For four years (1932-36), he trained and worked in the Alexander Technique, the psychophysical healing system developed by F. M. Alexander. Then until World War II, he taught at Gordonstown School and Abinger Hill School. During the war, he was a Home Guard Training Captain and following the war taught at No. 1 Army College, Newbattle Abbey (1945-47). On retirement for the Army, he became principal of Attingham Park, the Shropshire Adult College, where he did pioneering work in the teaching of spiritual knowledge as adult education.

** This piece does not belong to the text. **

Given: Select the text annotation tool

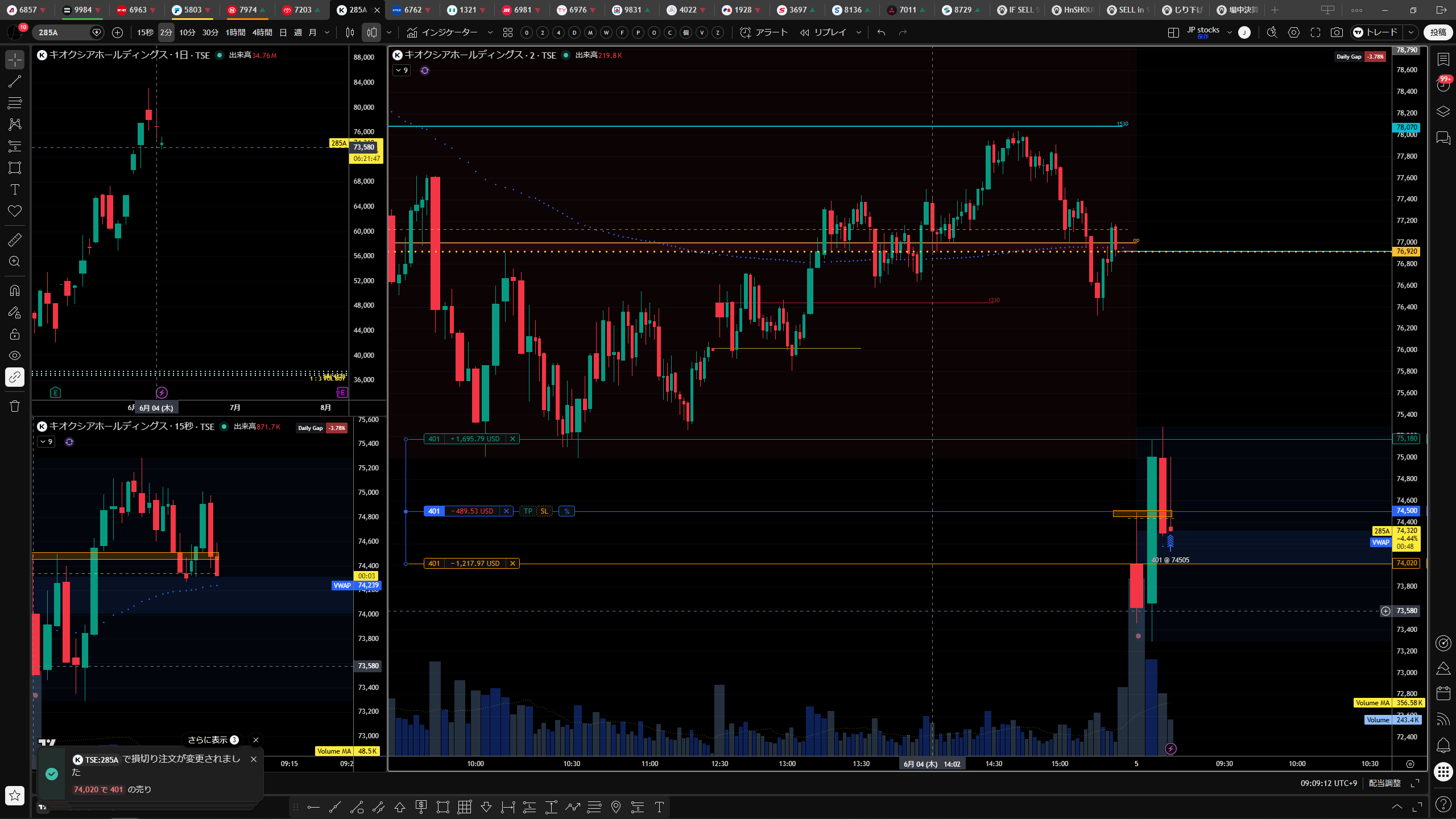Looking at the screenshot, I should 15,189.
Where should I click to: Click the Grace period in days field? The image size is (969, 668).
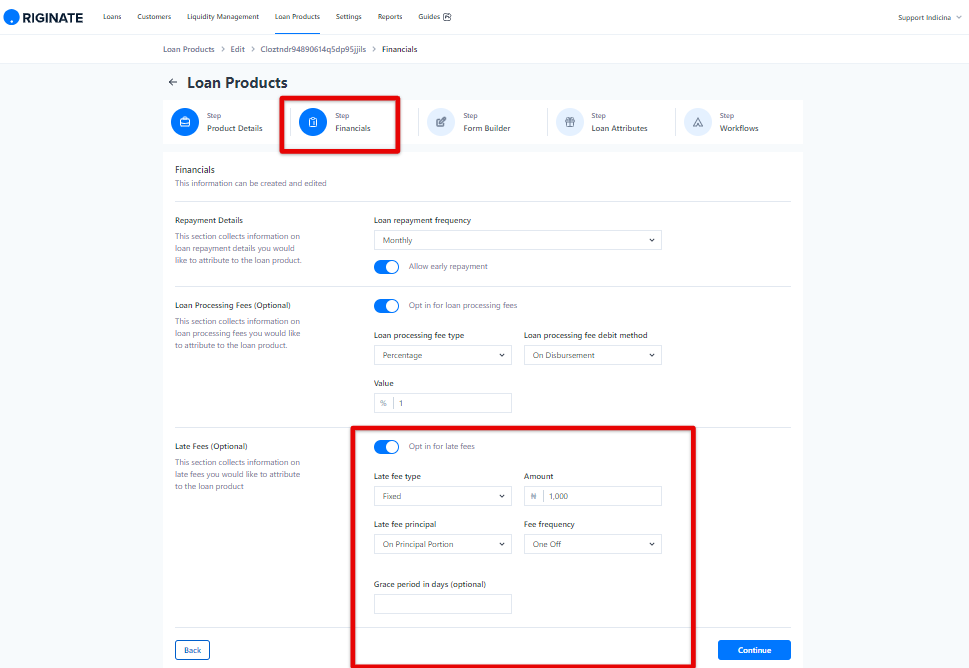coord(442,604)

On his retirement in 1971, he founded the Wrekin Trust, one of the pioneering New Age organizations, concerned with dissolving the barriers between science and religion. The trust held important conferences on science in relation to mysticism, with papers from such distinguished individuals as Prof. Glen W. Schaefer, Prof. Joscelyn Godwin, and Pir Vilayat Inayat Khan. These conferences provided a nexus of early New Age networks. As the new age developed Trevelyan authored a number of books reflecting on the growing vision and offering the movement his mature insights.
He died February 7, 1996.
Sources:
Tarne, Ingham. "A Little Lower Than the Angels… and Crowned with Glory." Meditation 3, no. 4 (Fall 1988): 24-28.
Trevelyan, George. The Active Eye in Architecture. N.p., 1977.
——. Operation Redemption. Wellingborough, Northamptionshire, England: Turnstone Press, 1981.
——. A Vision of the Aquarian Age. London: Stillpoint, 1984.
Trevelyan, George, and Edward Marchett. Twelve Seats at the Round Table. Jersey: Neville Spearman, 1976.